2. An NFS high availability method based on fault detection and routing policy, comprising the following steps:

initializing node information of a current distributed storage cluster, recording IP information of the distributed storage cluster, and recording IP information of NFS server nodes in the distributed storage cluster; virtual IP routing of the NFS server end node to a normal NFS server end node;

detecting whether the current service end node fails or not in real time according to the IP accessible node list, and if the NFS service end node fails, actively switching the virtual IP of the NFS service end node to the next normal NFS service end node in the cluster according to the ordering of the IP accessible node list; meanwhile, if the NFS server node returns to normal, the connection of the virtual IP of the NFS client is actively switched back to the original NFS server node.

3. The NFS high availability method based on fault detection and routing policy according to claim 2, wherein the distributed storage cluster node information is distributed storage server cluster node information, and the distributed storage server cluster node information includes attribute information of all NFS server nodes in a server cluster.

4. The method for high availability of NFS based on fault detection and routing policy according to claim 3, wherein detecting whether the current service end node fails according to the list of IP accessible nodes in real time, if the NFS service end node fails, actively switching the virtual IP of the NFS service end node to the next normal NFS service end node in the cluster according to the ordering of the list of IP accessible nodes; meanwhile, if the NFS server node returns to normal, the connection of the virtual IP of the NFS client is actively switched back to the original NFS server node, which specifically includes the following steps:

checking whether the connection route of the virtual IP of the current NFS server has been configured, if not, preferentially selecting to route the virtual IP to any NFS server node in the distributed storage NFS server cluster, and if the local NFS server node is not available, selecting a normal NFS server node; if the selected current NFS service end node fails, selecting the next non-failure NFS service end according to the ordering of the IP accessible node list, and virtually routing the NFS service end node to the non-failure NFS service end.

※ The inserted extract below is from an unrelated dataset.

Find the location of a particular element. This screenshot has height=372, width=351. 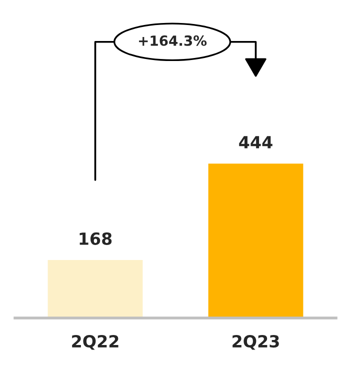

data-label: 168 is located at coordinates (96, 238).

5. The NFS high availability method based on fault detection and routing policy of claim 4, wherein the subnetwork comprises an NFS server and an NFS client and an NFS system; the NFS mode connection refers to a mode of realizing connection between an NFS server and an NFS client by using an NFS system.

6. The method for NFS high availability based on fault detection and routing policy according to claim 5, wherein the currently running server accesses a server at a currently corresponding NFS server for a current NFS client through NFS connection.